In a move that is required to help Foreign Investments in the e-commerce space, the government on Tuesday elucidated its position on foreign investment in e-commerce and allowed 100 per cent FDI in the marketplace configuration of e-commerce retailing under the automatic course.
While FDI has not been allowed in stock based model of e-commerce, the government extended the meaning of marketplace to incorporate bolster administrations to sellers as for warehousing, logistics, order satisfaction, call center, payment accumulation and different administrations.

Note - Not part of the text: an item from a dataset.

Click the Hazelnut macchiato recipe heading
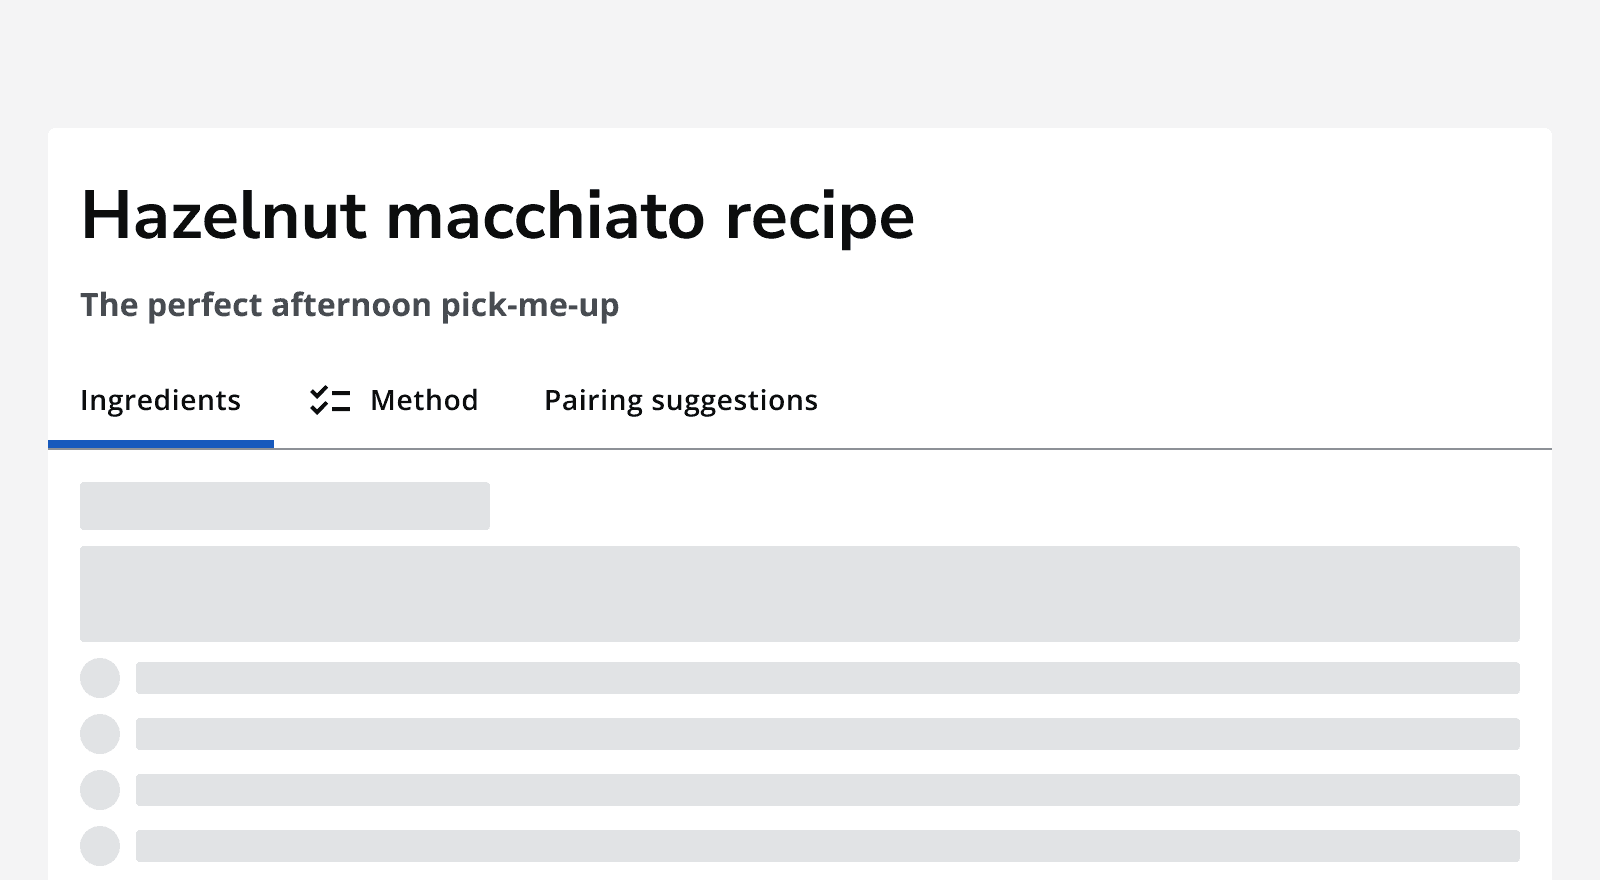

In spite of the fact that the elucidation comes without clear FDI guidelines on different online retail models, the online marketplaces in India have as of now seen substantial outside ventures by a few worldwide players, (for example, Amazon) and into homegrown players, (for example, Flipkart and Snapdeal) who are working in the space.
To bring clarity, the DIPP has additionally turned out with the meaning of 'e-commerce', 'stock based model' and 'marketplace model'.
Marketplace model of e-commerce implies giving of an IT stage by an e-commerce element on a digital and electronic system to go about as a facilitator in the middle of buyer and seller.
The stock based model of e-commerce implies an e-commerce movement where stock of merchandise and administrations is possessed by e-commerce element and is sold to shoppers specifically, as indicated by the guidelines.
A marketplace substance will be allowed to go into exchanges with sellers enlisted on its stage on business-to-business premise, DIPP said.
It said that an e-commerce firm, notwithstanding, won't be allowed to offer more than 25% of the deals influenced through its marketplace from one vendor or their gathering companies.
"So as to give clarity to the surviving strategy, guidelines for FDI on e-commerce part have been planned," DIPP said.
The government has as of now permitted 100% FDI in business-to-business (B2B) e-commerce.